Scenes From My Surrogacies: A Memoir in the Making

“Here she is!” he proclaimed. His wide smile was unusually reserved as he held her out toward me. I reached my hand under her head and cupped it in my palm, drawing her puckering face in toward my lips to kiss her.

I was barely able to graze her cheek before he barked “They need to take a look at her.” He turned his head toward the other doctor standing next to him and he abruptly shoved her into his hands, and holding her nearly upside down, that doctor ran the few steps toward the wall with her, over toward the mobile intensive care cart.
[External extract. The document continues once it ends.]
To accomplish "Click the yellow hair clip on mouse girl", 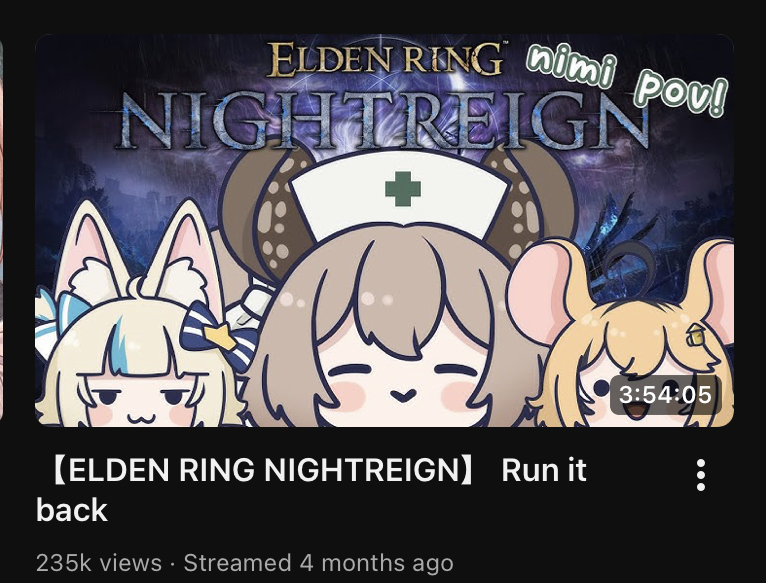I will [x=695, y=334].
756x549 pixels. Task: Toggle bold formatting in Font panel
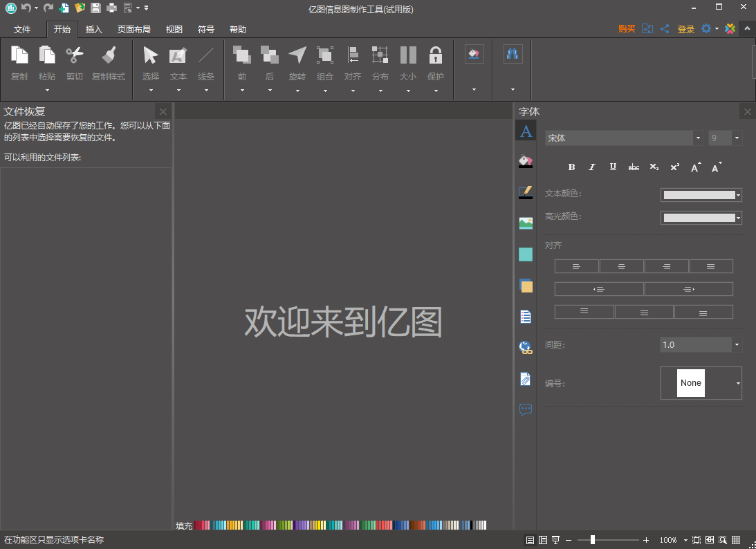tap(571, 167)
My eyes fixed on her and the swarm of two doctors and two nurses that engulfed her newborn body, still being held on an inclined angle with her head at the lowest point. One nurse was picking through a fistful of tubes while another fixed bands to the baby’s tiny wrist. I could see through the screen of scrub-clad bodies that the tubes were being threaded through the baby’s mouth and down her throat.
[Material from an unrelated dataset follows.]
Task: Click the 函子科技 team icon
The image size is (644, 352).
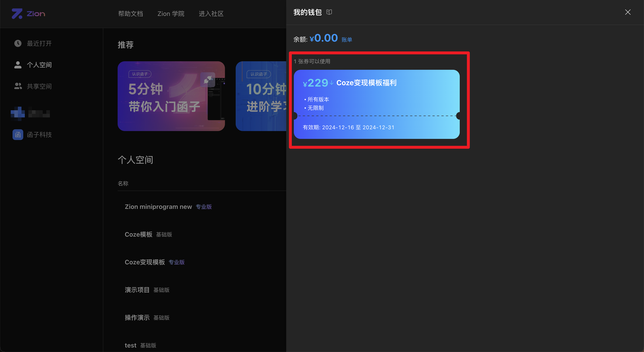Action: point(18,135)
“What’s going on?” I asked Dr. Tchabo, who was now seated by my legs. My eyes darted from him to the guys, who were still standing to my right but were beaming with pride as they gazed over at their baby on the other side of the room.  Oh my god, I thought to myself, they have no idea that something’s wrong. What should I do? Should I tell them? But they look so happy, and I don’t want to frighten them. But Jesus, I’ve never had to push a baby out on demand like that. What time is it anyway?

I glanced up at the clock on the wall in front of me. 5:30am. It’s 5:30am, how is that possible, I thought to myself. I started pushing less than ten minutes ago. Good lord. The doctor said push and I pushed. And I pushed that baby out in under ten minutes. Holy hell.